[Opening PASSAGE SHOWN section]

Paolo Pellegrin

by Grazia Neri

My agency will be 35 years old this year and among many of my experiences connected with photography and life stories, AIDS and its coverage is certainly one of the most touching and impressive.

I remember by heart Alon Reininger's pictures for example, which I consider one of the greatest pieces of documentary photography of the whole last century, or that last picture shot of actor Rock Hudson in a French Festival by Philippe Ledru (which was his last important public appearance with that devastated face, really shocking the public opinion for the first time). As an editor, it has been impossible for me to look at the photo essays and pictures that have covered the AIDS epidemic without being deeply and intimately connected with them and with the use of photography in this delicate and emotional situation. For instance Hervé Guibert's pictures and texts are among the most moving documents on the disease I can remember. The roll call of photographers in this month's Digital Journalist bears witness to the dedication these people brought to telling the world of the devastating effects of the epidemic.

In the beginning the focus seemed to be so much on the United States and very little on Europe or on the other countries. Now, however, as the disease spreads its horrific web through Africa, and on to India and China, here thedeath toll is estimated to climb to over 450 million people, photographers are continuing to photograph on the front lines of this terrible new kind of war.

[Closing PASSAGE SHOWN section]
[Opening MATERIAL PROVIDED section]

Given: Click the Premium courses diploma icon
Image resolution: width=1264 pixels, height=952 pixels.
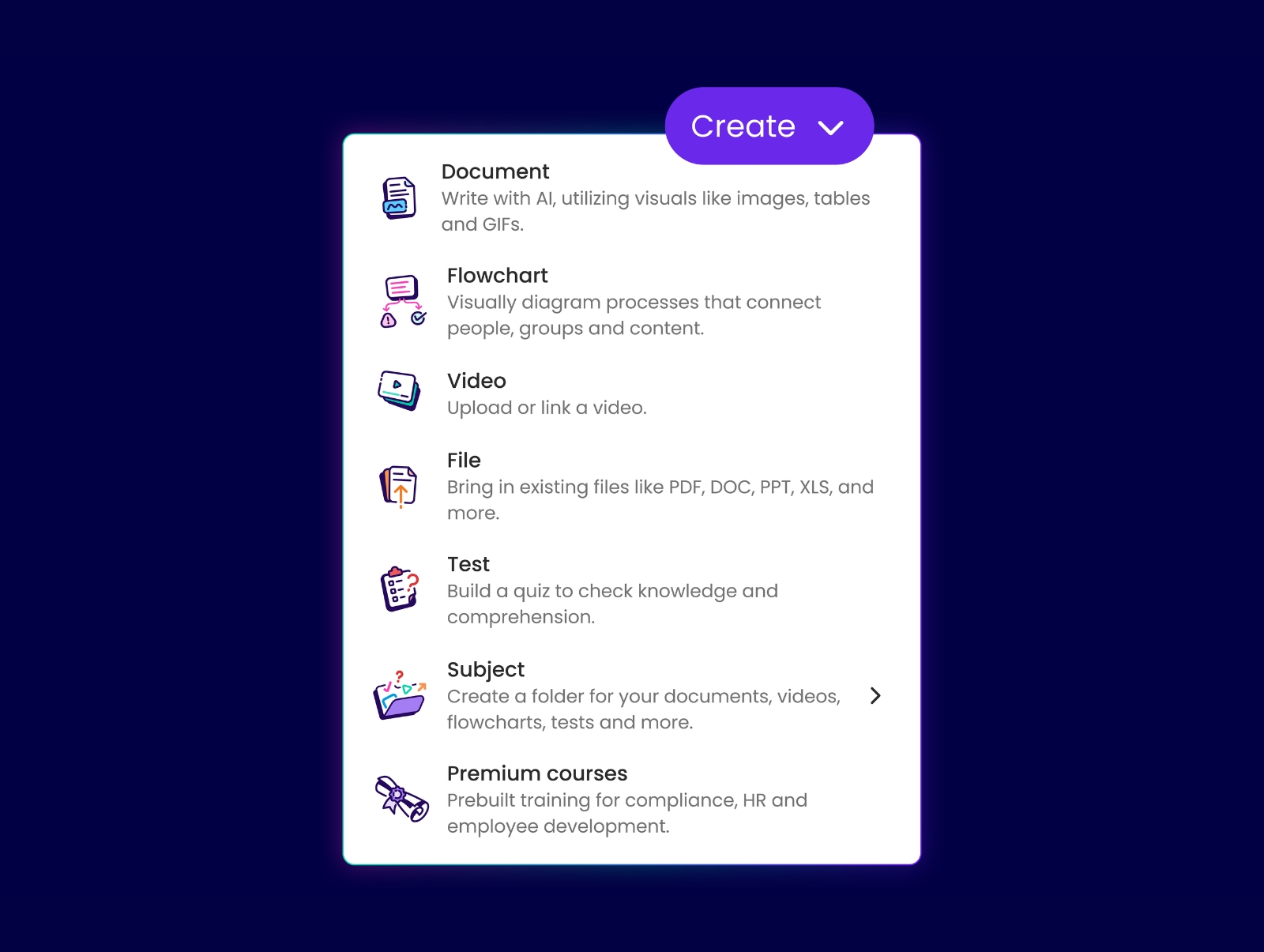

[Closing MATERIAL PROVIDED section]
[Opening MATERIAL PROVIDED section]

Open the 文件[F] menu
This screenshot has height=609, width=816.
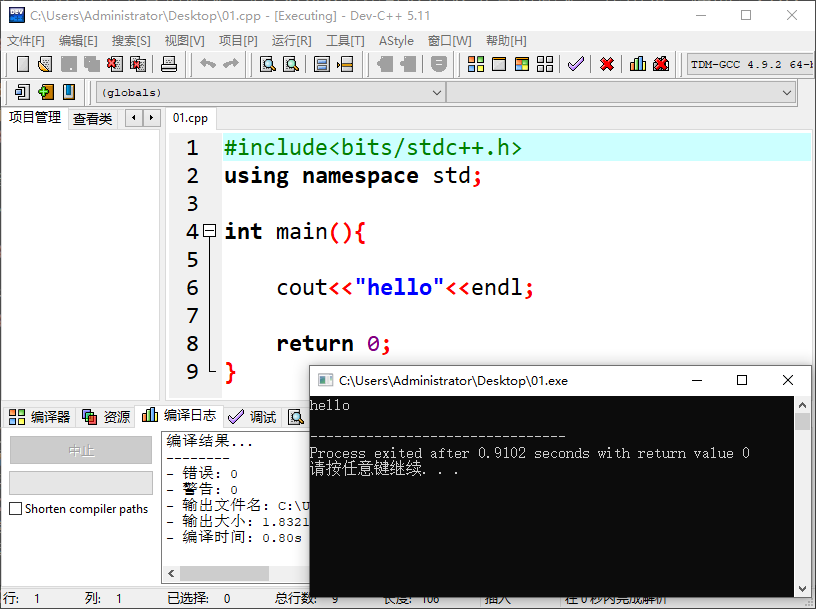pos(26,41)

[Closing MATERIAL PROVIDED section]

» **TASKS TO PERFORM**:
[1] Reproduce the part of the essay on photographing AIDS that begins at the words "My agency will" and ends after the words "touching and impressive.".
[2] Continue the essay on photographing AIDS from the point where it stops.

» **RESPONSES**:
[1]
My agency will be 35 years old this year and among many of my experiences connected with photography and life stories, AIDS and its coverage is certainly one of the most touching and impressive.

[2]
Italian photojournalist Paolo Pellegrin is represented here with pictures from two of his important bodies of work, from Uganda and Cambodia. Paolo's pictures show the concern the conscience of living through one of the worst plagues in the world and still trying to keep a kind of dignity to avoid that awful "guilty feeling" which has been spreading since the birth of this terrible disease.

Grazia Neri
Contributing Editor


PAOLO PELLEGRIN
Italian photographer was born in Rome in 1964, and works with Agence VU and Grazia Neri. In 1995 his reportage on AIDS in Uganda was awarded with the first Prize at World Press Photo competition in the category "Daily Life" and in 1996 he was nominated as Kodak Young Photographer. He has covered political and social crisis in Bosnia, Cambodia, Kossovo, former U.S.S.R. Since 1995 he has been working on a long-time project documenting the HIV pandemic in developing countries. In 1997 he was awarded with the first prize at the Gijon Photofestival for his work on Bosnia. In 1999 he received the third prize in the portrait category at World Press Photo competition. In 2000 he won both the Leica Prize and Hasselblad Grant.